A government release of 1 August 2018 says, “Under Pradhan Mantri Mudra Yojna (PMMY), the number of accounts or number of loans sanctioned during 2015-16 to 2017-18 were 12.27 crore, of which 3.49 crore were new entrepreneurs. The overall performance report of the PMMY for the 2017-18 financial year shows that some ten crore (10,07,72,960) accounts had benefitted from the scheme, all of which have hopefully employed people for the startup ventures.
The primary focus of the Congress will be to create four lakh vacancies in the Union government and to entice the state governments to create another 20 lakh job vacancies. Devolution of funds to the states for critical services like healthcare, education, the Panchayat’s and the municipalities will be conditional and linked to creation of jobs.
Rural employment is a sticky issue in India, particularly because the bulk of the population still lives in the countryside, where agriculture and allied activities continue to be the primary source of livelihood. The boom in agricultural production is among the success stories of the NDA regime. Ironically, high farm productivity, actually escalates joblessness in the countryside, as higher yields turn a lot of the farm labour redundant.
A series of bumper crops during the reign of the NDA have therefore, accelerated the rate of rural unemployment. Congress leader Gowda has a solution for the problem. “We have planned two major schemes for rural jobs for water body restoration and afforestation, this can create more than one crore jobs. Apart from it, non-agriculture jobs like fruit, vegetables and meat processing is also our agenda”.
Taking a leaf out of its MGNREGA experience, the Congress proposes to generate a crore jobs through two major programmes involving Gram Sabhas and urban local bodies. “Gram Sabhas and urban local bodies will create a crore jobs with the help of the water body restoration and wasteland regeneration missions,” explains Gowda.
Jobs versus skills
Among the interesting nuggets in the World Bank report referred to earlier, is a reference to a common syndrome. Most people work, the report says, because they cannot afford not to, implying a complete absence of any linkage between jobs and inclination or skills. It is possibly the most scary finding on employment. “Skill development is one of our long-time priorities and our effort will be to train for mass entrepreneurship programme as well,” assures Gowda.
The INC election manifesto refers to the need to create unskilled jobs.
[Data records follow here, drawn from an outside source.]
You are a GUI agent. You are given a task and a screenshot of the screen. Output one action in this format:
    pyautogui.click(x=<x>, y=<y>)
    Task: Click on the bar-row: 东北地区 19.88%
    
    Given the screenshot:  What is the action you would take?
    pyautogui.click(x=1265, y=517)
The manifesto reads: “We recognise the need to create lakhs of low skilled jobs in order to absorb young men and women who have completed only a few years in school.” Another focus of the Congress should it form government in 2019, will be to redefine micro, small and medium scale enterprises (MSMEs). The MSMEs will be defined not on the basis of their capital, but the labour force engaged in them. “The flow of the credit to MSMEs will be a key aspect, but not the only one,” explains Gowda.
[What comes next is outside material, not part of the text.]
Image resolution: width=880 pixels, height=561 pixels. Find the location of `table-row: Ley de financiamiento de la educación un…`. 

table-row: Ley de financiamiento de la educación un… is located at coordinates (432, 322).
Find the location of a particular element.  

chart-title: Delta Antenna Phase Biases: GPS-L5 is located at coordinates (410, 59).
A vast population resides in the tier-2 and tier-3 cities, where the Congress would like to give shape to the concept of mass entrepreneurship. “Congress will promote ‘Mass Entrepreneurship’ and support entrepreneurs to replicate tried and tested models of businesses in order to meet the growing demand for such goods and services,” the party says in its manifesto.
“The Congress Party’s job focus can’t be specifically called ‘jobs’,” muses Abhijit Sen. “It either opts for a particular structure of growth or job specific programmes,” he says. Meanwhile, other academics like Lakshmi V. Venkatesan worry of “a global youth unemployment crisis”. India’s condition, she says “is serious”. What happens then to the purported “four crore” by the wayside, basking in that ‘magic feeling’ the Beatles sang of in times of hopeless joblessness, of having ‘Nowhere to go!’